Introduction to Computational Complexity and Big-O

12 minute read

References for this lecture

Problem Solving with Algorithms and Data Structures using Python

Sections 3.1-3.4: https://runestone.academy/ns/books/published/pythonds/AlgorithmAnalysis/toctree.html

VSCode debugging demo

Now we’ll look at some debugging features of VSCode using two common errors from previous assignments.

Big Question

Of all the algorithms we could use to solve a given problem, which one should we use?

Things that might go into your analysis:

  1. Which one will be easier for me to code?

  2. Which one am I more confident will give me the correct results?

  3. Which one will run faster?

  4. Which one will take less computer memory?

Being able to compare/predict speed and other computing resources is an important part of computer science.

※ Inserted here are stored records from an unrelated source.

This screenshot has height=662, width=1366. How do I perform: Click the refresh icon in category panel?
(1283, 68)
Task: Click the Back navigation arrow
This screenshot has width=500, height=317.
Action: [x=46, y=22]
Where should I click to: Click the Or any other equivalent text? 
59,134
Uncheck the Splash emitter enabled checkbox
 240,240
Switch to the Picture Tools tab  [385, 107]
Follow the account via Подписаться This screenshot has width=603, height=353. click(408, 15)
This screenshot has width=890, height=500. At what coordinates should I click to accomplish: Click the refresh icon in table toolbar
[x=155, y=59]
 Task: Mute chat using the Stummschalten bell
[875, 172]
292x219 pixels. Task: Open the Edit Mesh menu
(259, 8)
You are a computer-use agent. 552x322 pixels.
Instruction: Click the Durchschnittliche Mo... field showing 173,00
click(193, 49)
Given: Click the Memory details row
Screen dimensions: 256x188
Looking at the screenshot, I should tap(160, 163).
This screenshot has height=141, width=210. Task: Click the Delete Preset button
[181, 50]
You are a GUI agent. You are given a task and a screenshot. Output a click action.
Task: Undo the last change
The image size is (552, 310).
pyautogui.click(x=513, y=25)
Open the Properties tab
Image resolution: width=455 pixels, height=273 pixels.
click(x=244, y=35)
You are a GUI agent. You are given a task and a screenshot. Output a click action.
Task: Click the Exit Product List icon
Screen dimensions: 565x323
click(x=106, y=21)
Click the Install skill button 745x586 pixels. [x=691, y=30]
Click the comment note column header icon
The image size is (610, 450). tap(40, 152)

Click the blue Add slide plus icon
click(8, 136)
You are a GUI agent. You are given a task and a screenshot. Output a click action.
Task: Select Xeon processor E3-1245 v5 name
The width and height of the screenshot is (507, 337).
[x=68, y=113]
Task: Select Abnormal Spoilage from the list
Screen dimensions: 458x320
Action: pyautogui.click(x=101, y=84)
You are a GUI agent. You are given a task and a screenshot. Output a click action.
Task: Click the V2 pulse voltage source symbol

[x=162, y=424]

How will my code scale? “This code seems to run ok when I test it on small data sets or with a small number of users. Will it run ok when I deploy it for large data sets and a large number of users?”

Sum of N case study

Problem: We need to write a function that will return the sum of all numbers between 1 and N. That is

\[1+2+3+4+\ldots+N\]

Programmer 1 writes a loop and uses an accumulator variable to compute the sum.

#Let's code up this idea in class
def sum_of_n_loop(n):
    total = 0
    
    for i in range(n+1):
        total += i
        
    return total

print( sum_of_n_loop(3) )
print( sum_of_n_loop(10) )
print( sum_of_n_loop(1000) )
print( sum_of_n_loop(100000) )
print( sum_of_n_loop(10000000) )
6
55
500500
5000050000
50000005000000

Programmer 2 does some research and discovers that there is a mathematical formula for finding the sum of all the numbers up to N.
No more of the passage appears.